Politisch ist aber dennoch ein kleiner Berg versetzt worden. Es ist eine sich eindeutig links, antikapitalistisch und verschämt sozialistisch erklärende Partei mit Massenanhang entstanden, nach Mitgliederzahl und Wählerschaft die drittgrößte Partei in Deutschland. Das gab es zuletzt vor 25 Jahren mit der Gründung der Grünen. Den Grünen gelang ihrerzeit allerdings auch eine wirkliche Veränderung der Gesellschaft. Das Jahrhundertthema "Umweltzerstörung" wurde mit einer echten kleinen Kulturrevolution in die Köpfe der Menschen gebracht. Diese Bewegung vor dem Hintergrund der schlichten Erkenntnis, dass der Kapitalismus endlich ist, wurde als ernste Gefahr für die Herrschaft des Kapitals angesehen und es erging der Auftrag, in erster Linie an die Sozialdemokratie, die bösen Kinder heim in das Reich der Demokraten zu holen — was nach einigen Jahren auch schnell und billig erledigt war.

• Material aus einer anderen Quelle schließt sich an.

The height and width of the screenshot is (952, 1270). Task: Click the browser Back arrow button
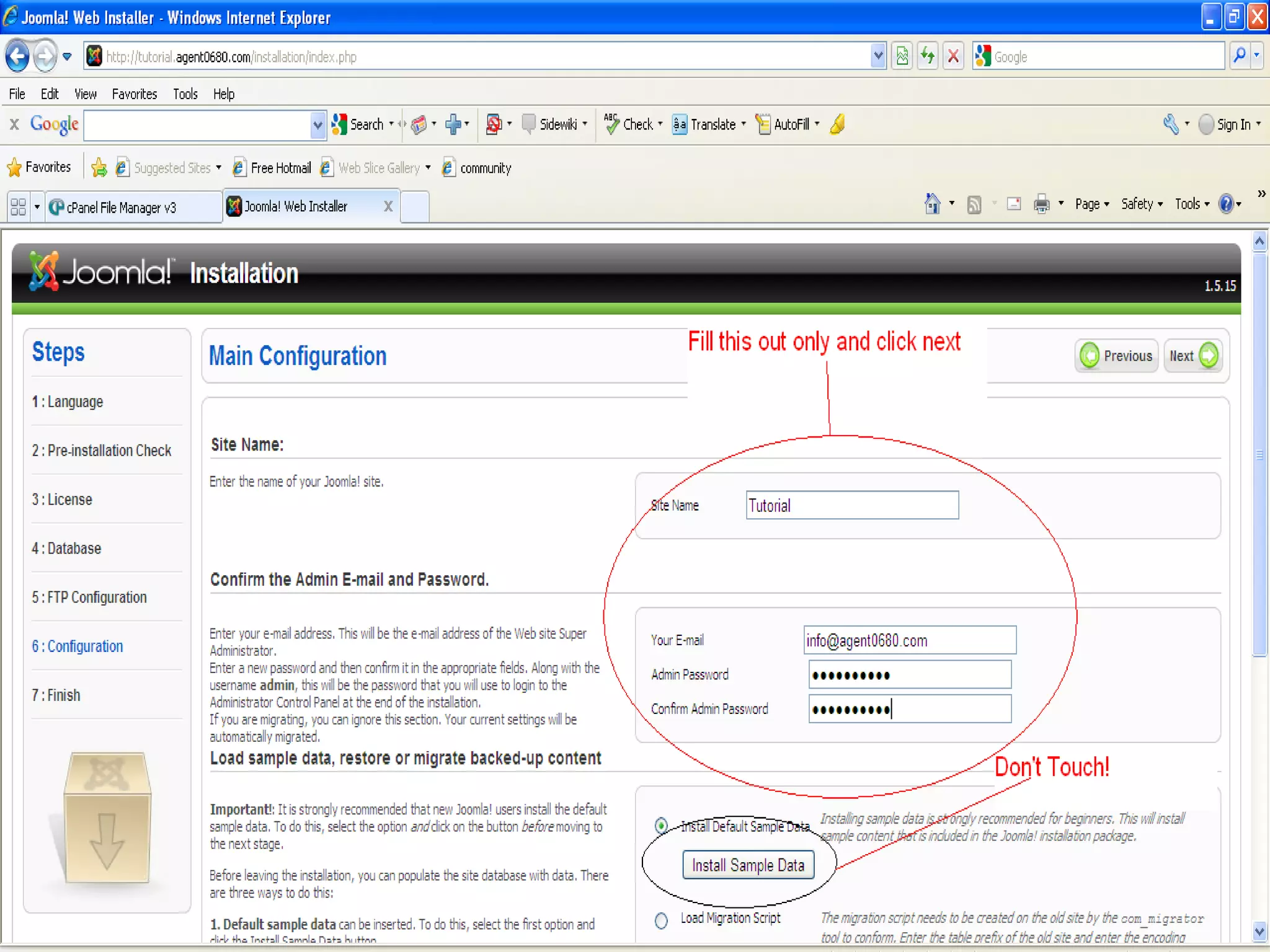pyautogui.click(x=17, y=56)
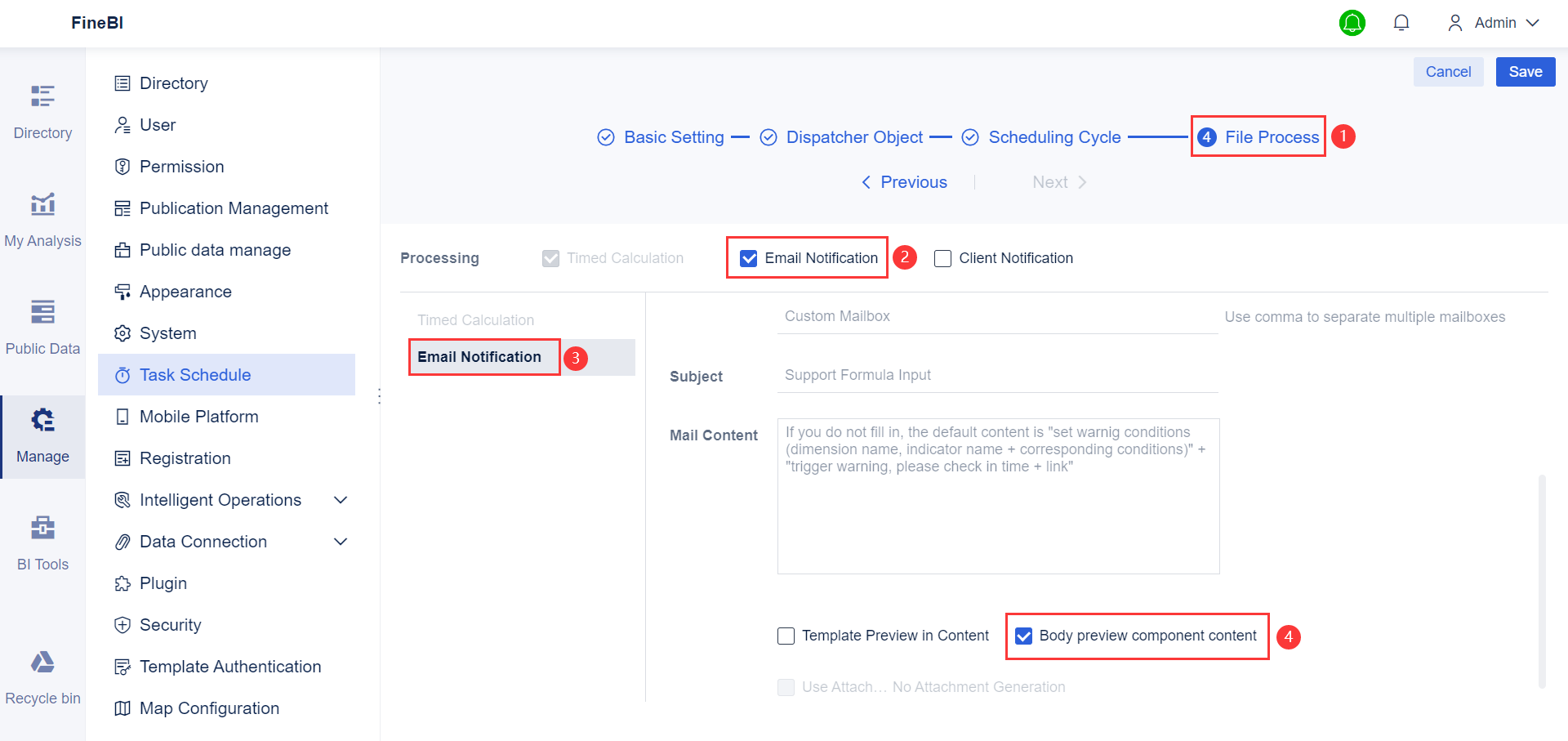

Die neue Partei Die Linke hat sich stattdessen mit nur wenig Widerspruch entschieden, eine patriarchalische und auf den parlamentarischen Wettkampf fixierte Partei zu gründen, die sich obendrein in der Illusion verfängt, sozialverträgliche, linkskeynesianische Umbaumodelle wären heute noch realisierbar, ohne zuvor mächtige und turbulente Oppositions- wenn nicht gar Aufstandsbewegungen zu organisieren. Heim ins Reich will man sie dennoch holen. Dem ersten Trommelwirbel der Pöbelsprüche aus den Reihen der SPD werden das Wattebombardement und der Interviewkrieg folgen, mit denen die neue Konkurrentin zum Kotau vor Patriotismus, Unternehmertum, NATO, Bundeswehr und deutschem Standort gedrängt werden wird. Und wenn es nicht sehr schnell eine wirkliche Verankerung in sozialen Bewegungen, Betrieben und Stadtteilen sowie eine konfliktorientierte Politik der neuen Partei gibt, dann wird dieser Krieg auch gewonnen werden. Vorsicht vor den Mikrofonen!